[[ INFORMATION PROVIDED, beginning ]]

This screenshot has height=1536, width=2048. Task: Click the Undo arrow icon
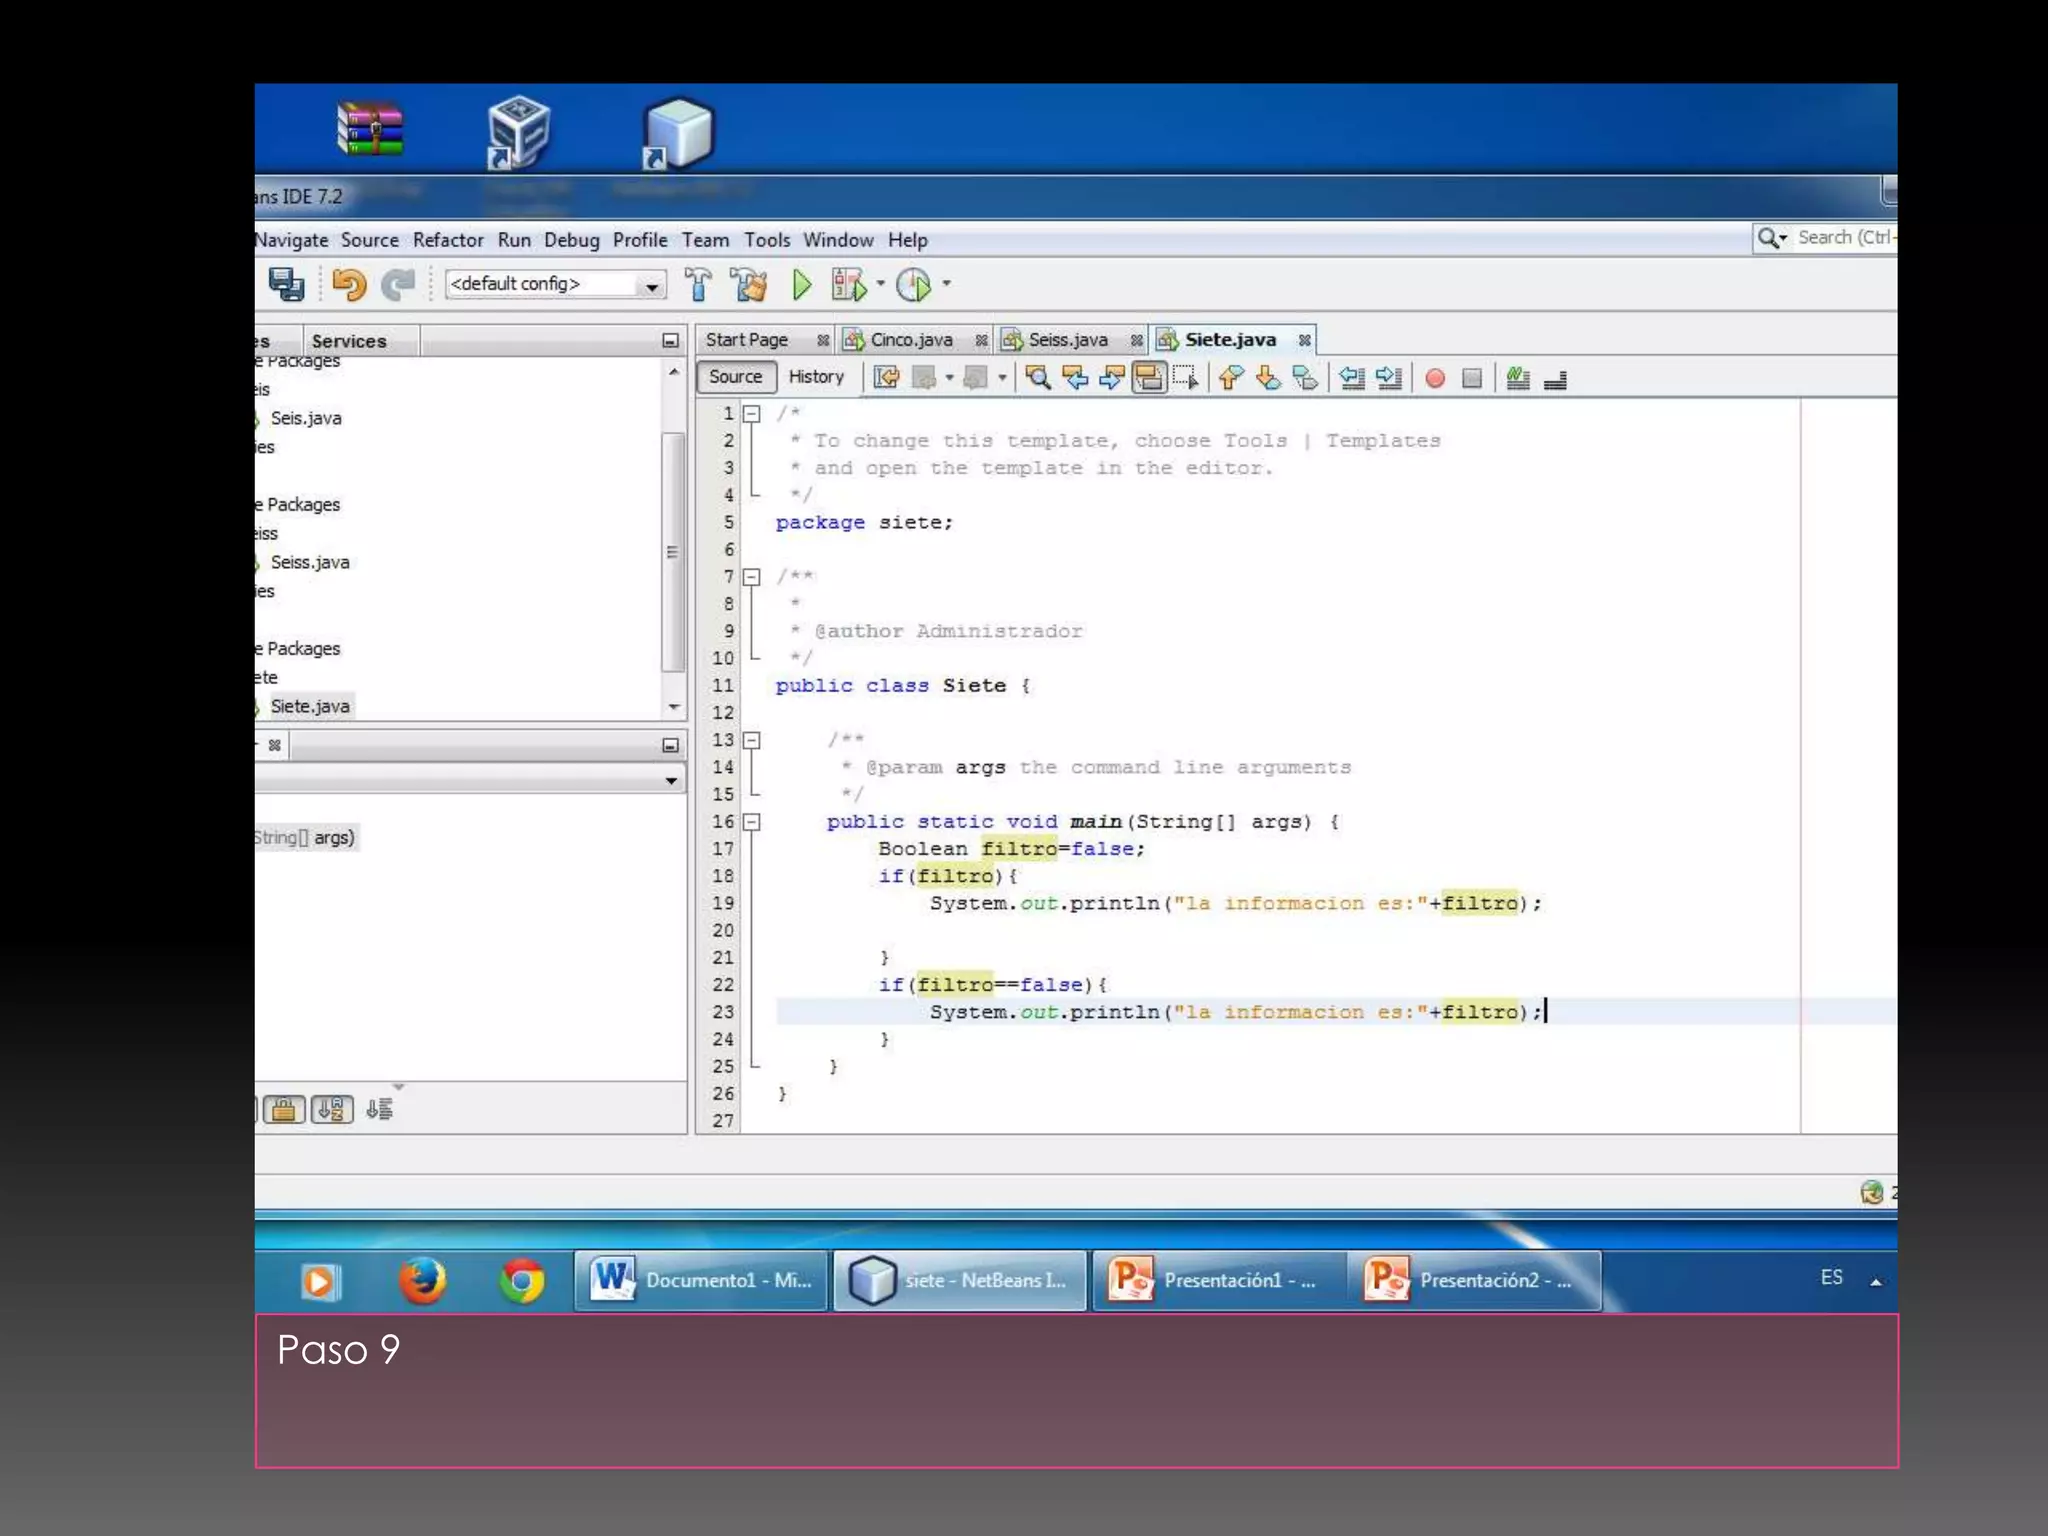348,285
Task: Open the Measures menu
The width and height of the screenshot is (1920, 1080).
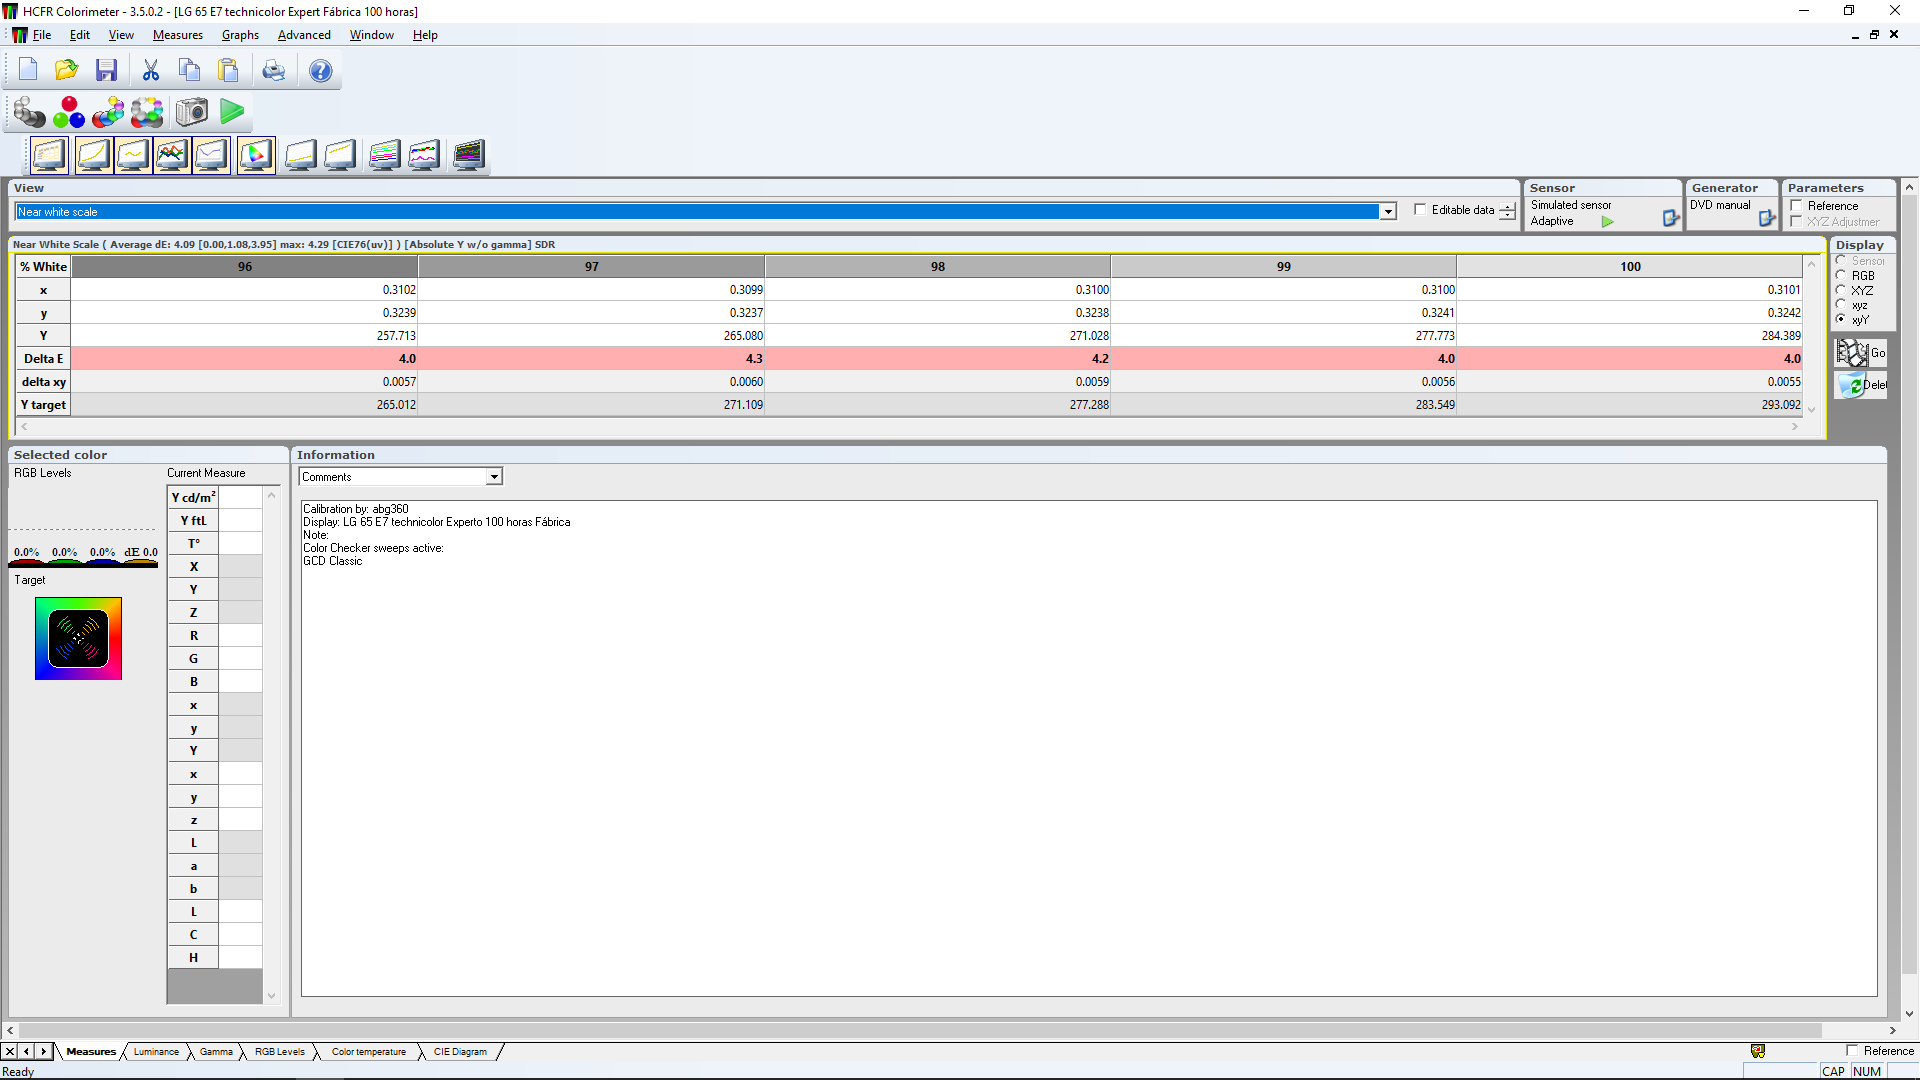Action: pos(177,35)
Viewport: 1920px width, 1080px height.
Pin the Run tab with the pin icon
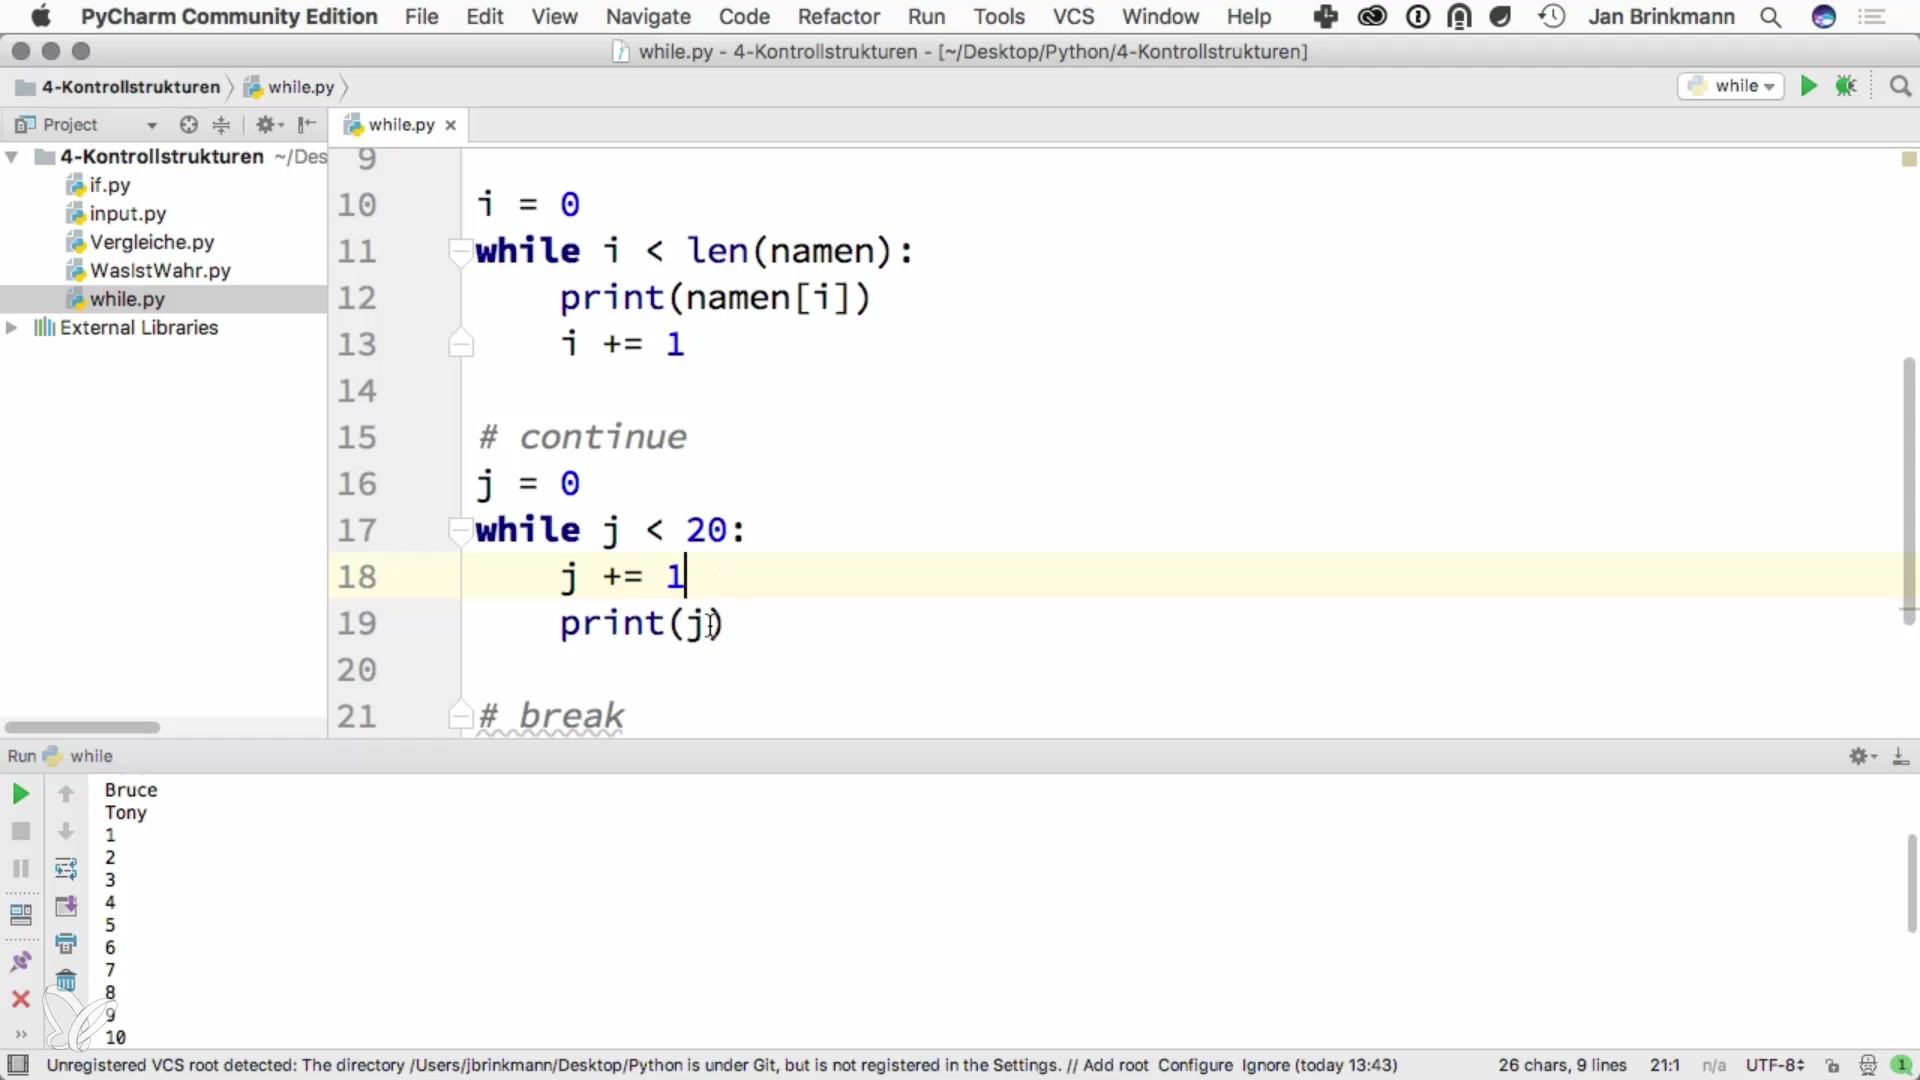coord(20,962)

[[ INFORMATION PROVIDED, end ]]

WORK REQUEST:
Give back an exact reproduction of the entries, with all pictures excluded.

EXERCISE SOLUTION:
This screenshot has height=1536, width=2048. Task: Click the Undo arrow icon
348,285
Task: Open the Measures menu
The width and height of the screenshot is (1920, 1080).
Action: pos(177,35)
Viewport: 1920px width, 1080px height.
Pin the Run tab with the pin icon
coord(20,962)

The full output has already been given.